Jason E. Miczek—For The North State Journal
From left: Charlotte City Council member at large Julie Eiselt

CHARLOTTE – Three weeks after the fatal police shooting of Keith Lamont Scott, Charlotte residents still have questions for their community leaders. Monday night’s City Council meeting focused on moving forward following a death that rocked and divided North Carolina’s largest city. Affordable housing, jobs, and police-community relations were main topics on the night’s agenda. One citizen told council members, “Your response is to talk about housing and jobs, that is not the response to police shootings.” Other citizens agreed these topics should have been addressed long before the shootings occured. In the wake of Scott’s death, Charlotte was under an international spotlight, with many calling for the resignation of both Mayor Jennifer Roberts and Police Chief Kerr Putney. Last week, the City Council released a letter to citizens in response to protests. The content focused on “safety, trust, and accountability” while promising initiatives for affordable-housing and jobs with better pay.

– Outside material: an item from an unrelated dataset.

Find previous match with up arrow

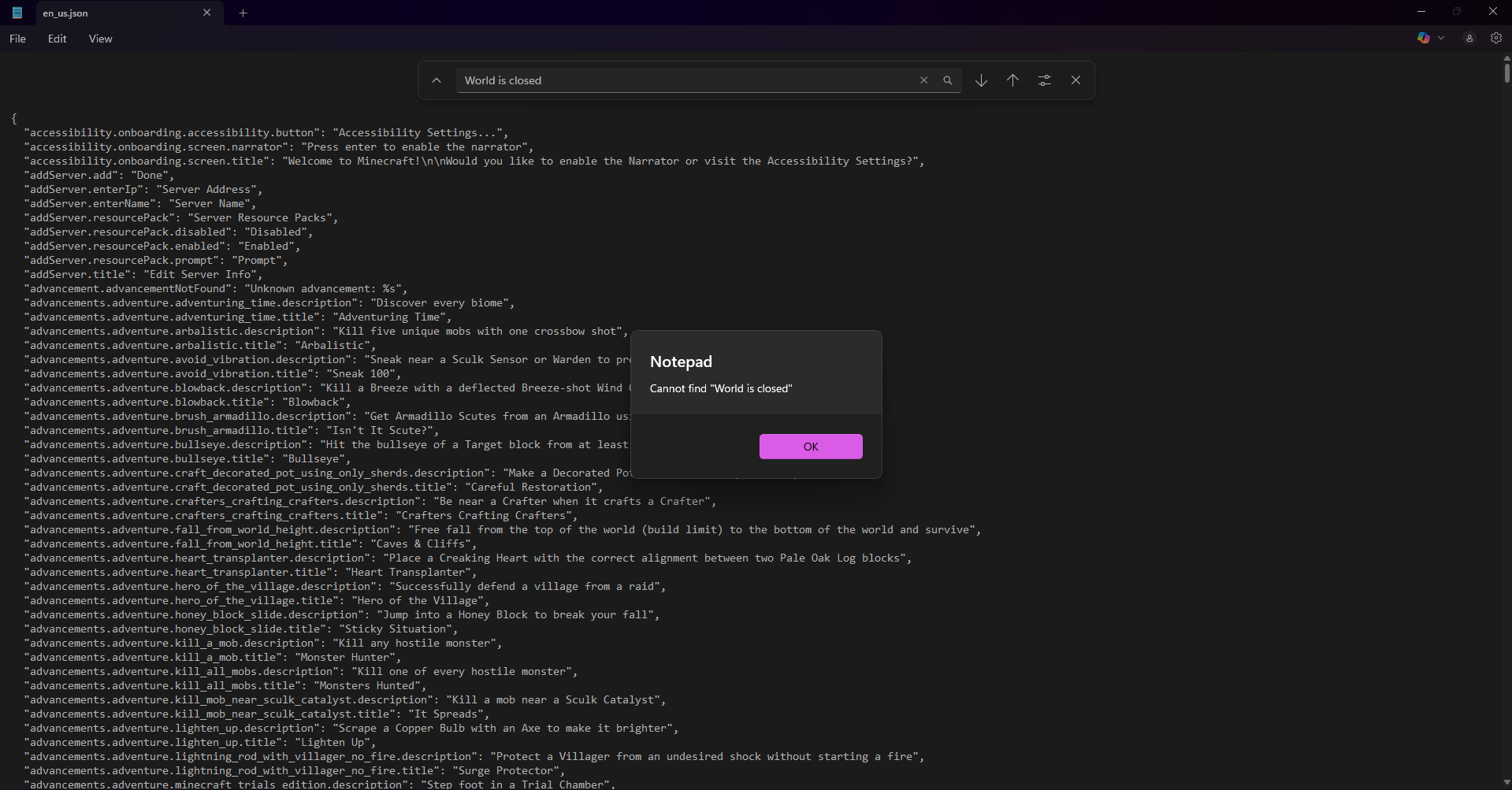[1012, 80]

At the Oct. 10th meeting, council members unanimously voted to spend $1 million on workforce development, make affordable housing goals priority, and bring in outside review of CMPD and their policies. Over the next several months, a group from The Police Foundation of Washington D.C. will review and consult CMPD on their policies and handling. Prior to the meeting, Putney also called for more body cameras, and the City Council agreed to support that decision.Going forward after riots, the death of a man during protests, and release of body and dash cam footage, the majority of residents who spoke at Monday’s meeting didn’t want housing and jobs, but transparency from the Mayor and accountability for those involved in Scott’s death. Council member Claire Fallon, who is serving her final term, said, “The community doesn’t want us to keep telling them what to do.”Council member Al Austin agreed that initiatives for jobs and housing are only the beginning and further action needs to be taken. Austin also addressed that the emotion and anger is not over, which was clearly seen from residents during the meeting. As the Queen City now patches wounds and moves forward by addressing greater issues of race relations and economic divide, Mayor Roberts, who referred to the city as “the two Charlottes” promises she is committed to fixing underlying issues and providing transparency. Roberts told citizens: “Hold us accountable.”